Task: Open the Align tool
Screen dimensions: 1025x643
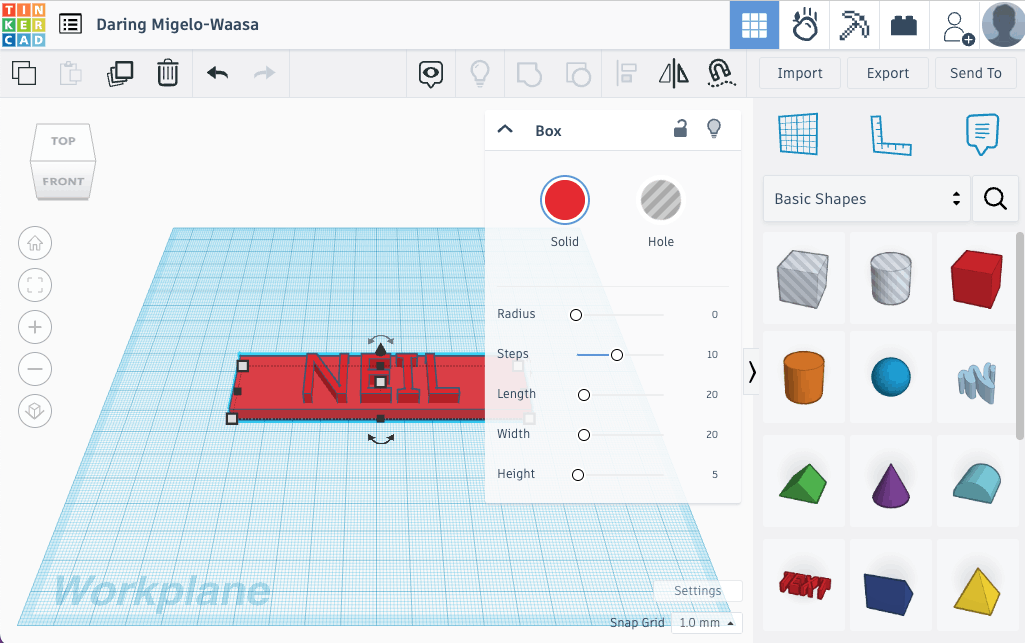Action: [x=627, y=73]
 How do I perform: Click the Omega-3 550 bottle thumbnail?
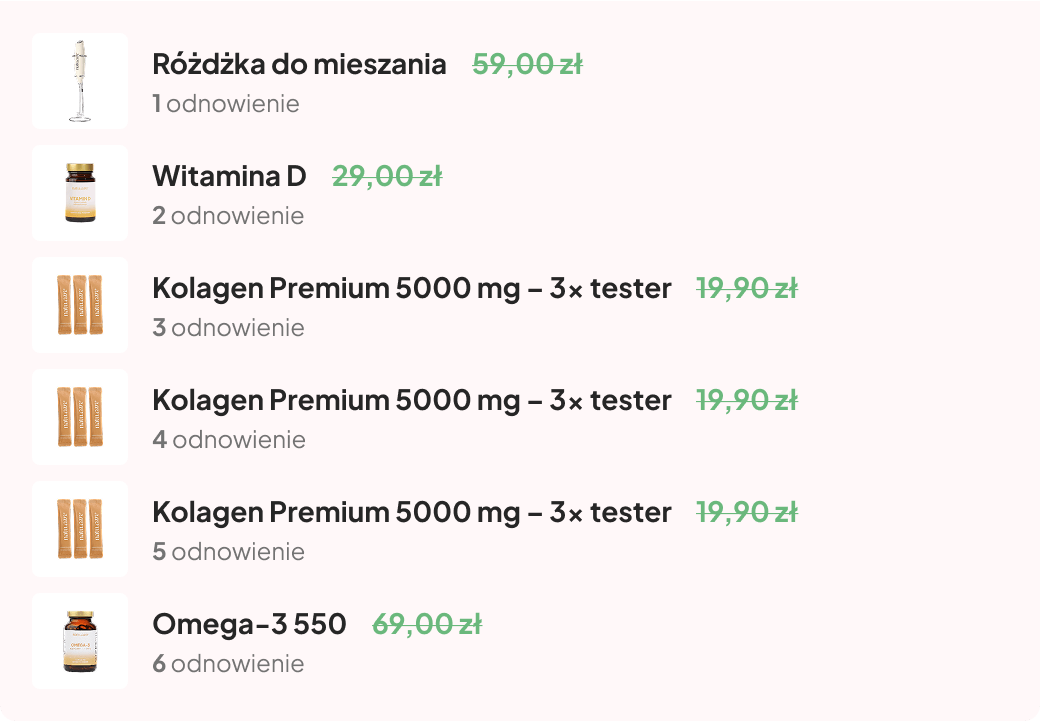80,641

========================

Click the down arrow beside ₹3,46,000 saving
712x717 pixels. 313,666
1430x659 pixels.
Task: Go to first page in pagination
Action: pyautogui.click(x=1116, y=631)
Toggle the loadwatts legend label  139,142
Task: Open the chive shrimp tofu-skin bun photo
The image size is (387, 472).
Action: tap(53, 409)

========================

■ **WHAT NEEDS TO BE DONE**:
Return the lines of data from the one containing "Click the down arrow beside ₹3,46,000 saving" through the one containing "Action: tap(53, 409)", inclusive, reproducing each line verbatim.

■ **REPLY**:
Click the down arrow beside ₹3,46,000 saving
712x717 pixels. 313,666
1430x659 pixels.
Task: Go to first page in pagination
Action: pyautogui.click(x=1116, y=631)
Toggle the loadwatts legend label  139,142
Task: Open the chive shrimp tofu-skin bun photo
The image size is (387, 472).
Action: tap(53, 409)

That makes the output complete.